I’d say on upfront fares, actually, we’re less focused on launching it globally as we are on tuning the product itself. What you observed in terms of upfront fares, now that drivers know where they’re going and whether they’re accepting some trips or not accepting some trips, is understanding that drivers are quite idiosyncratic in terms of their desires. There are some drivers who want long trips, some that want short trips, some that want to go to airports, some that don’t want to go the suburbs, et cetera.
So I think that what we can do better is actually targeting of different trips to different drivers based on their preferences or based on behavioral patterns that they’re showing us. That really is a focus going forward, offering the right trip at the right price to the right driver, which is a win-win-win. The rider wait time is lower, drivers are seeing the trips that they want at the right price and the network gets more and more efficient.
And I would also say that the nature of upfront fares, you’ve gone from just flat time and distance to now kind of point estimates for every single trip based on the driver. It accrues to players who have the kind of data skills and the amount of data that we have. We have more of these point estimates. We make more of these point estimates than anyone else. We’re making these point estimates both in mobility and delivery. We’re doing it globally. So all things being equal, our AI algorithms are going to be able to learn more and are going to be able to be more accurate than anyone else’s, which is an advantage that, over a period of time, is absolutely going to accrue to us.
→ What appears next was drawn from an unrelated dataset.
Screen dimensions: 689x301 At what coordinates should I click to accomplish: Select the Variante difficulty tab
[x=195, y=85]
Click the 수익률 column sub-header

In terms of grocery new product initiatives. It’s — again, I think the focus for us is actually continuing to build out our merchant base. We continue to sign up new merchants all over the world. Some of the wins in the U.S. were Big Lots and Sprouts Farmer Market, [Italy] as well. So one is just driving the choice in the marketplace.
And then I do think in terms of our catalog, one of the areas that we’re quite focused on, is making sure that the catalog is mature and searchable. And when you search for chocolate milk, you get exactly what you’re looking for. And I do think that the searchability of the catalog and a lot of the basics that we have in grocery can get better and better.
We’re very excited about the potential there. And as we continue to add on more merchants all over the world, we think this business will continue to grow and eventually get to profitability.
That concludes our question-and-answer session. I will now turn it back to management for closing remarks.
Thank you, Krista. So thank you all for joining us today. As we wrap up the Q&A, I did want to share a quick organizational announcement. As part of career development for the exceptional finance talent here at Uber, Alex Wang, who has done an incredible job leading IR, will be expanding his scope to include some FP&A responsibilities in addition to his role in IR.
And I’m delighted to announce that Deepa Subramanian, the former CFO of our delivery business, will be expanding her scope to be the VP of IR and Corporate Finance.
This will be a gradual transition, but I wanted to let you know that you’ll be working with both of them in the coming quarters. So please join me in congratulating them both. And we appreciate your time. Look forward to talking to all of you again next week.
This concludes today’s conference call. Thank you for your participation, and you may now disconnect.